__WHAT YOU SHOULD DO__.
Rewrite the records from the line holding "Task: Close the 兼務 dialog with the X" through the line holding "Action: (725, 21)", both included, scaling every coordinate in the answers by 2.5 and rounding to whole numbers with halves going up. Leave the requests and their numbers unchanged, and omit the pictures.

__DATA FOR THIS EXERCISE__.
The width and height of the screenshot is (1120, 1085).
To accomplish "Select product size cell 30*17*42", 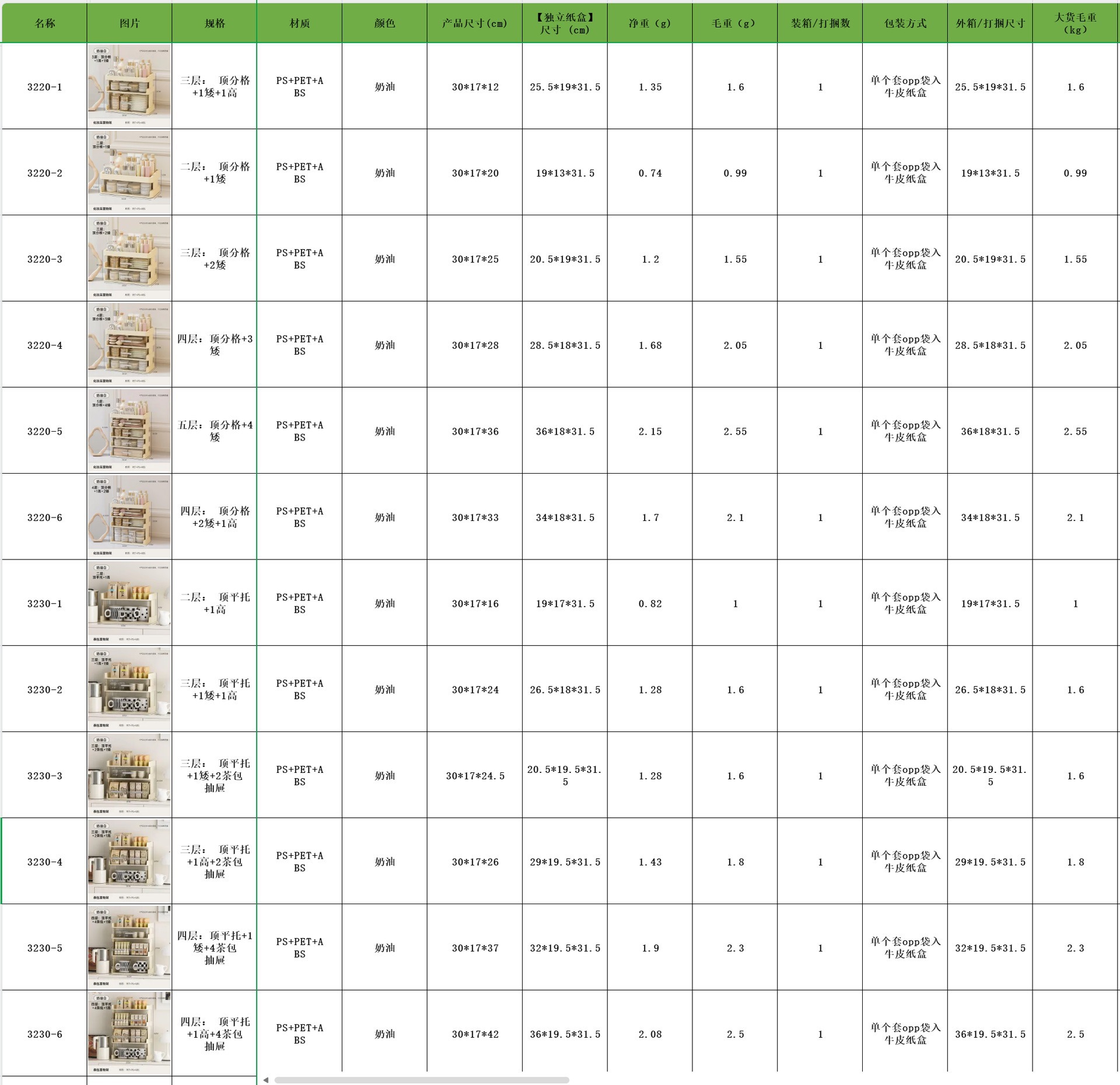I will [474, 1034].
--
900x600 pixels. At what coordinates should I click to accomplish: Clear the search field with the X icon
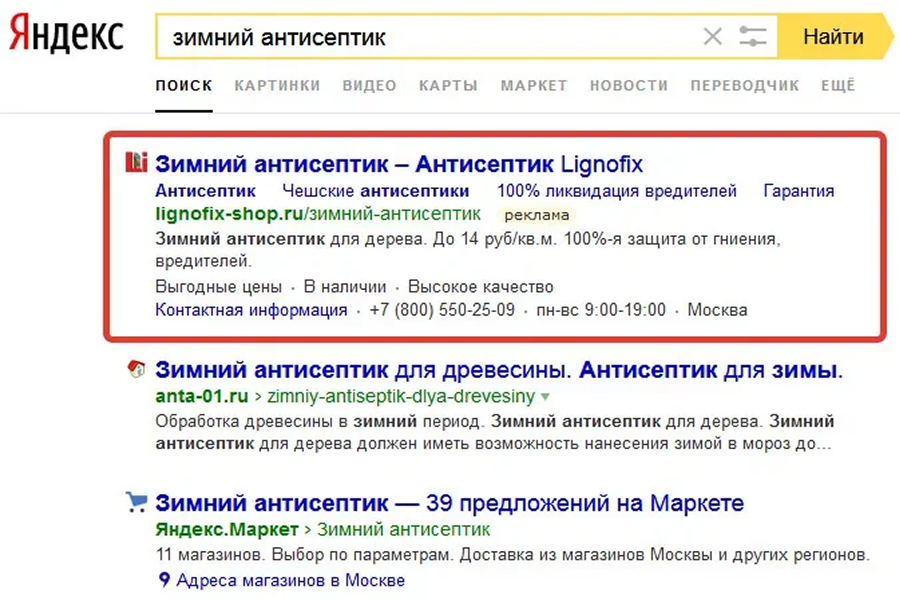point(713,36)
==
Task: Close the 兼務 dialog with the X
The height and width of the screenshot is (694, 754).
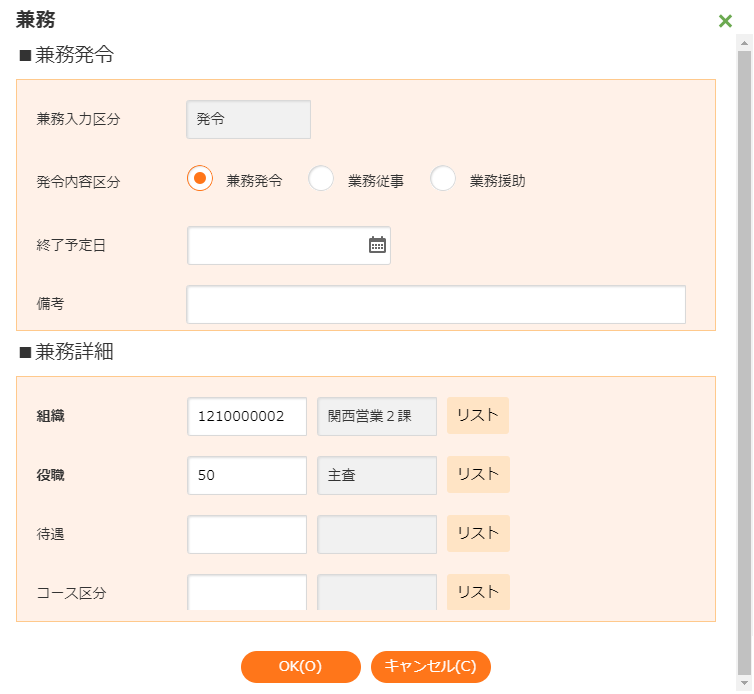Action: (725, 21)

__ANSWER TO THE EXERCISE__.
Task: Close the 兼務 dialog with the X
The height and width of the screenshot is (694, 754).
Action: (1813, 53)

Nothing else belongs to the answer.